Cologne Bonn Airport has two passenger terminals which are located directly beside each other.

===Terminal 1===
The older Terminal 1 is a 1970s building that sports large surfaces of bare concrete in its design. It features a u-shaped main building with shops, restaurants, check-in and service facilities and a visitors deck on its roof as well as the star-shaped piers B and C with five aircraft stands each plus a central airside hall between them added in 2004 with joint security-check facilities, more shops and restaurants as well as three additional stands. All ten stands at both piers feature jet bridges while the other three use walk-boarding. Also several bus-boarding stands are available at the apron. Terminal 1 is used by Eurowings, which occupy most of the landside check-in facilities, Lufthansa and Austrian Airlines. Terminal 1 features its own direct connection to the railway station.

===Terminal 2===
Construction of Terminal 2 began in June 1997, and operations at the terminal commenced on 21 June 2000. It is located to the north of Terminal 1. Both feature separate check-in facilities but are connected through a landside walkway. Terminal 2 is a modern-style rectangular building made out of glass and steel which is equipped with eight stands with jet bridges as well as several stands for bus-boarding. It is used by several airlines such as Ryanair. Terminal 2 is also directly connected to the airports' railway station via the basement level.
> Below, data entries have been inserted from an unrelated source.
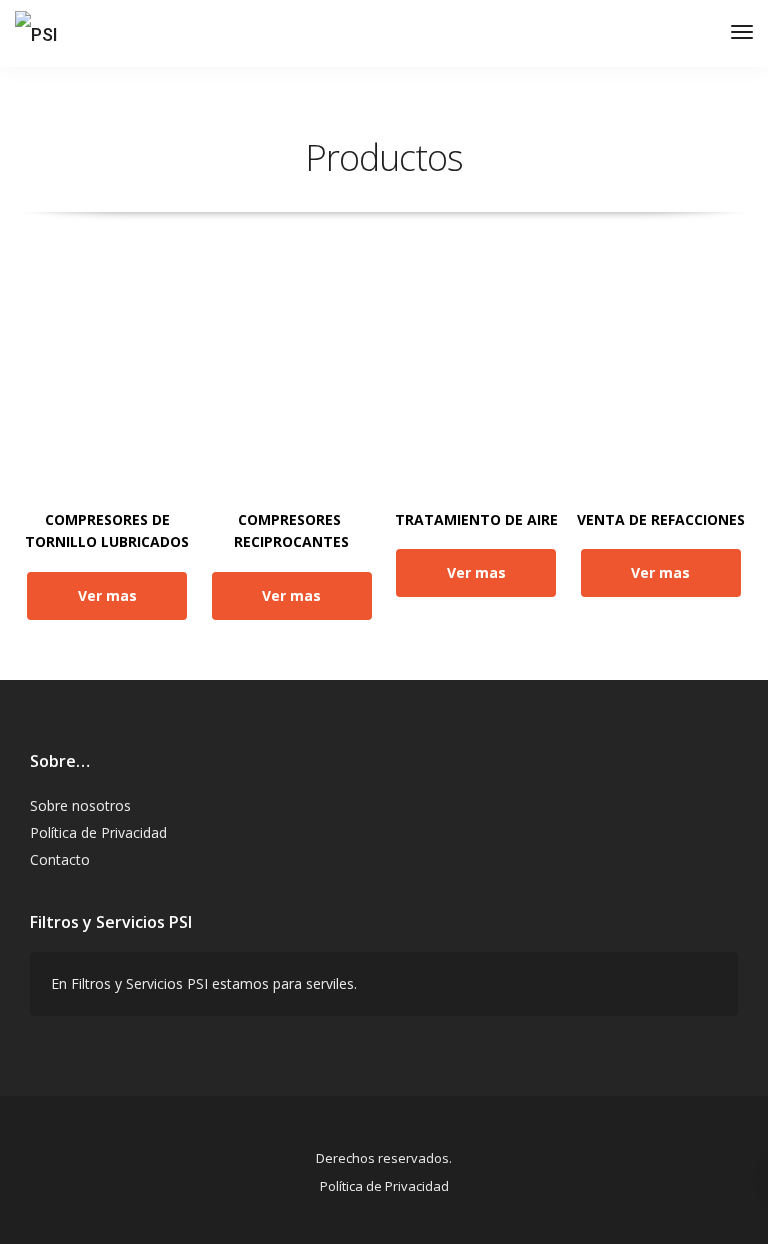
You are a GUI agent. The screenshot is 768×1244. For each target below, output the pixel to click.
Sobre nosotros (80, 805)
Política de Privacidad (98, 832)
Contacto (60, 859)
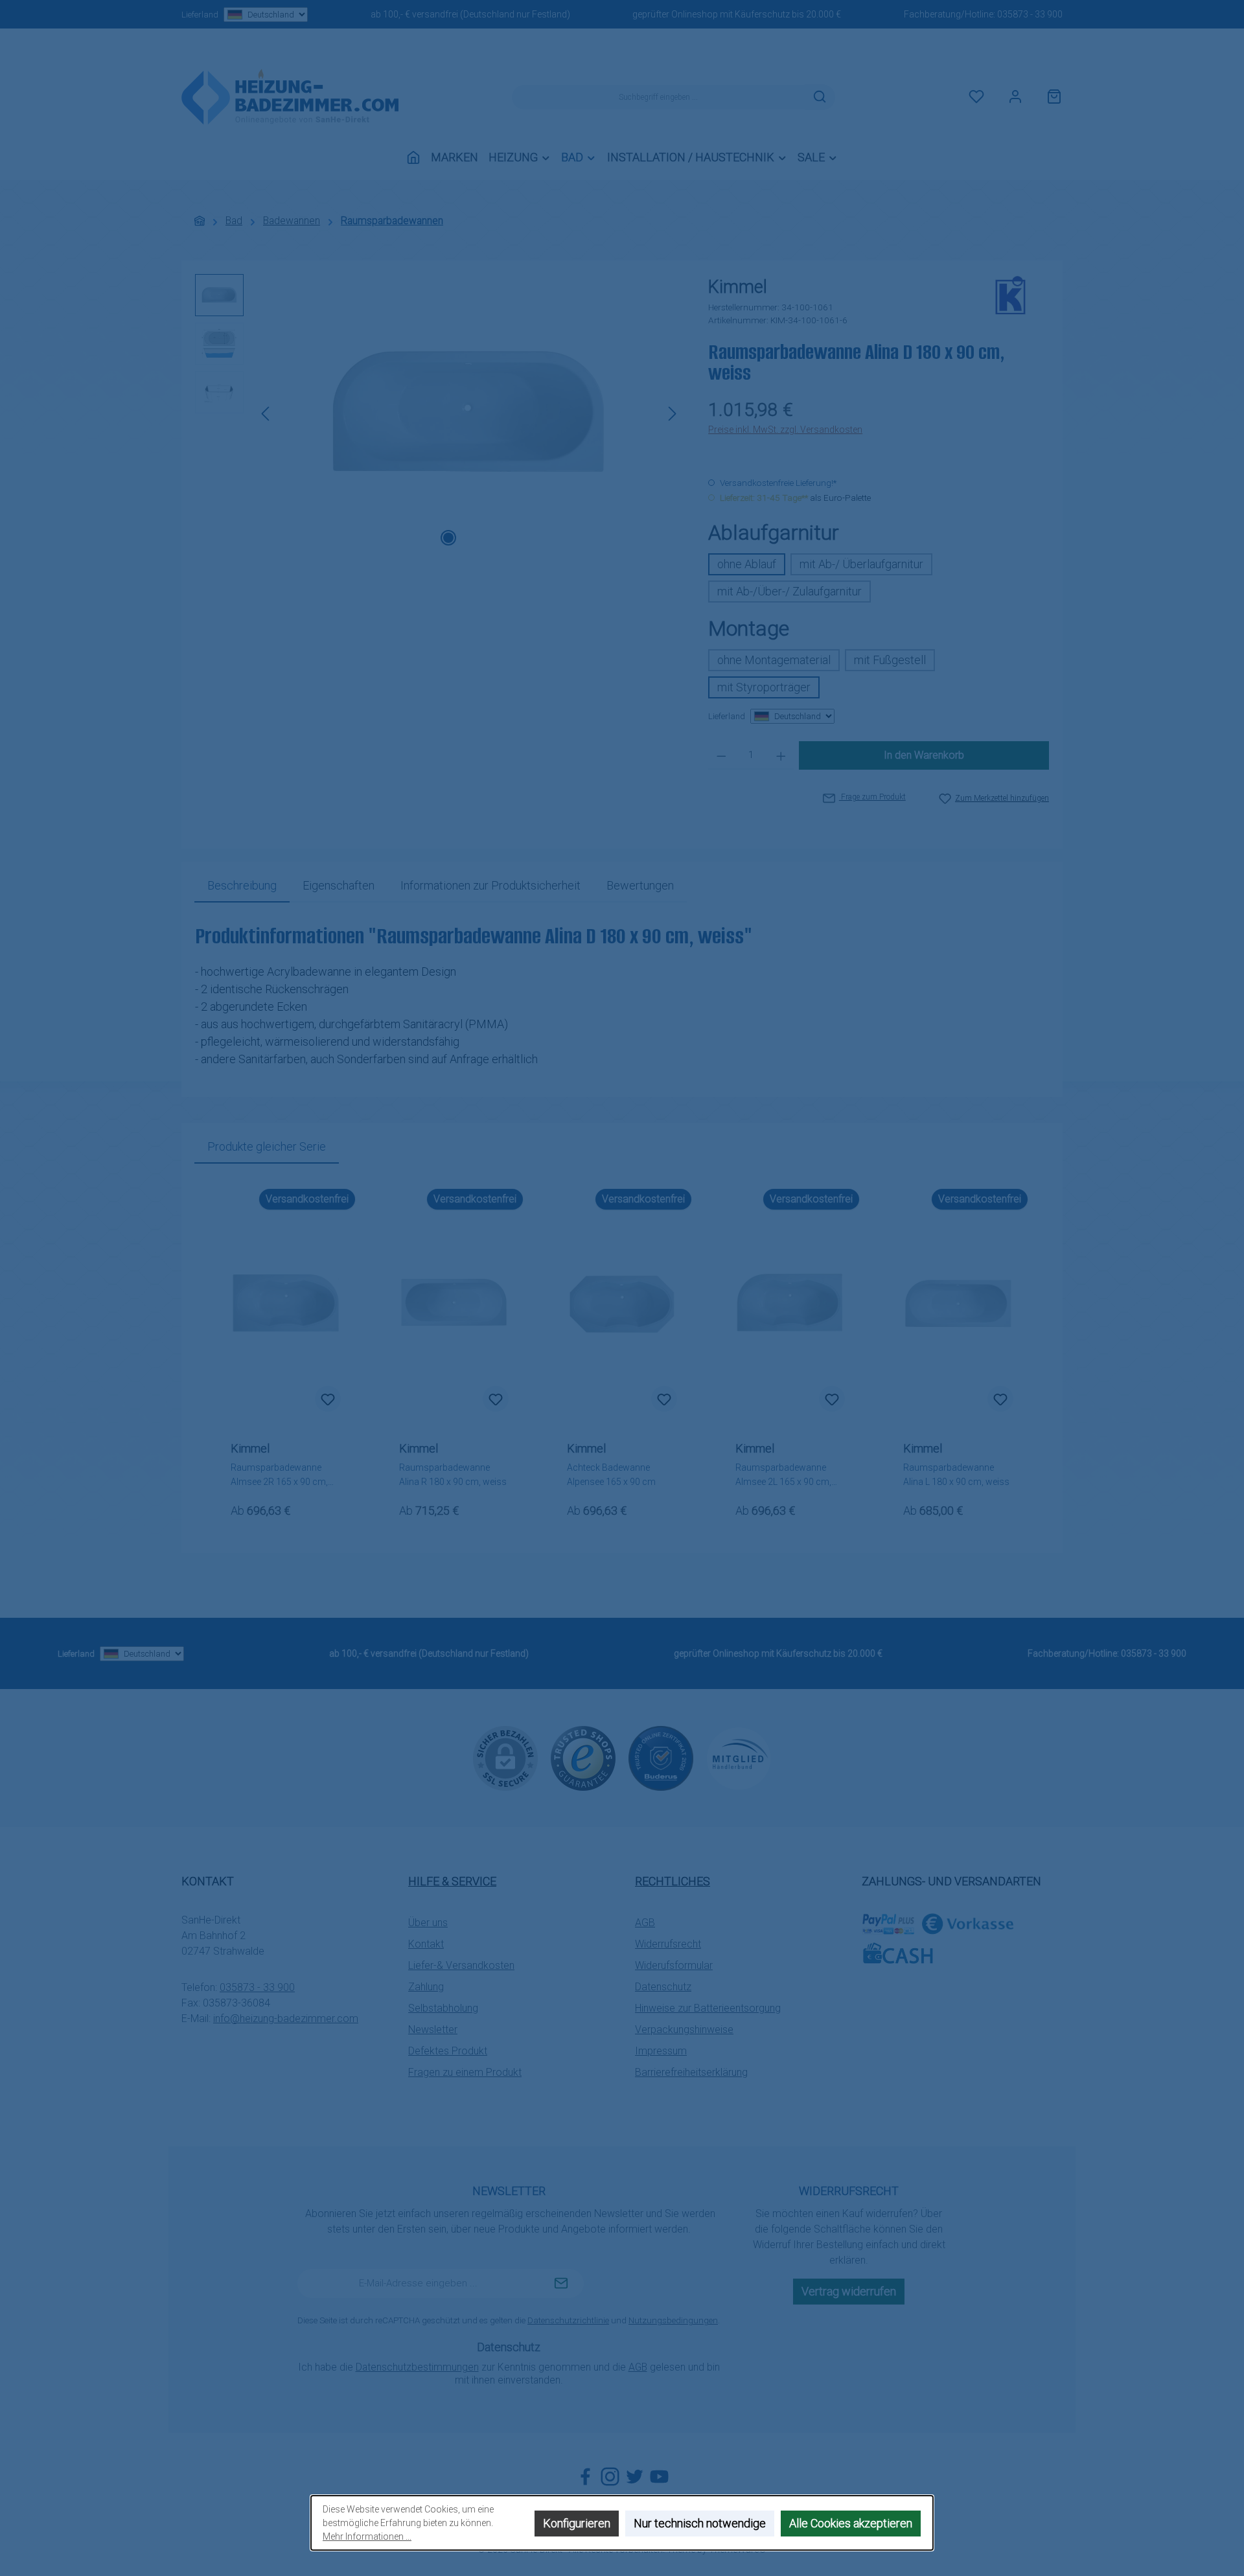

The terminal hosts an interdenominational prayer room on its base level.

==Airlines and destinations==
=== Passenger ===

The following airlines offer regular scheduled and charter flights at Cologne Bonn Airport:

| Airlines | Destinations |
|---|---|
| Aegean Airlines | Seasonal: Thessaloniki |
| Air Arabia | Nador, Tangier |
| Air Cairo | Cairo, Hurghada |
| Air Mediterranean | Athens |
| Air Serbia | Niš |
| AJet | Antalya, Istanbul–Sabiha Gökçen Seasonal: Ankara, Sivas |
| Austrian Airlines | Vienna |
| Condor | Seasonal: Palma de Mallorca |
| Corendon Airlines | Antalya, Gran Canaria, Hurghada, Lanzarote, Marsa Alam (begins 5 November 2026), Tenerife–South, Zonguldak Seasonal: Adana/Mersin, Ankara, Fuerteventura, Gazipaşa, Izmir, Kayseri, Nador, Rhodes, Tangier |
| Electra Airways | Seasonal: Burgas, Varna |
| Eurowings | Athens, Barcelona, Berlin, Bologna, Budapest, Catania, Chișinău, Dubai–Al Maktoum, Funchal, Gran Canaria, Hamburg, Jeddah, Lanzarote, Larnaca, Lisbon, London–Gatwick, Milan–Malpensa, Munich, Nador, Palma de Mallorca, Porto, Rome–Fiumicino, Sarajevo, Split, Thessaloniki, Tunis, Vienna, Zagreb, Zürich Seasonal: Alicante, Antalya, Bari, Bastia, Belgrade, Brindisi, Burgas, Corfu, Dubrovnik, Edinburgh, Erbil, Faro, Fuerteventura, Heraklion, Hurghada, Ibiza, Izmir, Kavala, Kayseri, Klagenfurt, Kos, Lamezia Terme, Málaga, Marsa Alam, Menorca, Naples, Nice, Olbia, Palermo, Pisa, Prague, Pula, Rhodes, Rijeka, Santorini, Stockholm–Arlanda, Tangier, Tenerife–South, Tirana, Varna, Venice, Verona, Yerevan, Zadar |
| FlyErbil | Erbil |
| FlyOne Armenia | Yerevan |
| Freebird Airlines | Antalya |
| Jet2.com | Seasonal: Birmingham, Bristol (begins 27 November 2026), Leeds/Bradford, London–Gatwick (begins 26 November 2026), Manchester, Newcastle upon Tyne |
| LEAV Aviation | Aleppo, Deir ez-Zor (begins 1 September 2026) Seasonal: Antalya (begins 4 October 2026), Heraklion, Kos, Malta, Palma de Mallorca, Rhodes |
| Lufthansa | Munich |
| Lufthansa City Airlines | Munich |
| Marabu | Fuerteventura, Hurghada, Tenerife–South |
| Nile Air | Cairo |
| Pegasus Airlines | Ankara, Diyarbakır, Gaziantep, Istanbul–Sabiha Gökçen Seasonal: Adana/Mersin, Antalya, Bodrum, Elazığ, Izmir |
| Ryanair | Agadir, Alicante, Barcelona, Bergamo, Bologna, Dublin, Faro, Fuerteventura, Gran Canaria, Kaunas, Lanzarote, Lisbon, London–Stansted, Málaga, Malta, Manchester, Marrakesh, Palermo, Palma de Mallorca, Paphos, Porto, Riga, Seville, Sofia, Stockholm–Arlanda, Tenerife–South, Valencia, Vienna Seasonal: Athens, Corfu, Knock, Rimini, Zadar |
| Smartwings | Seasonal charter: Abu Dhabi |
| SunExpress | Antalya, Izmir Seasonal: Adana/Mersin, Ankara, Dalaman, Elazığ, Kayseri, Samsun, Trabzon |
| Turkish Airlines | Istanbul |
| Wizz Air | Bucharest–Otopeni, Chisinau, Podgorica, Skopje, Tirana, Tuzla |

===Cargo===

Cologne Bonn Airport is a hub for FedEx Express and UPS Airlines, which operates 140 flights per week at the airport alone.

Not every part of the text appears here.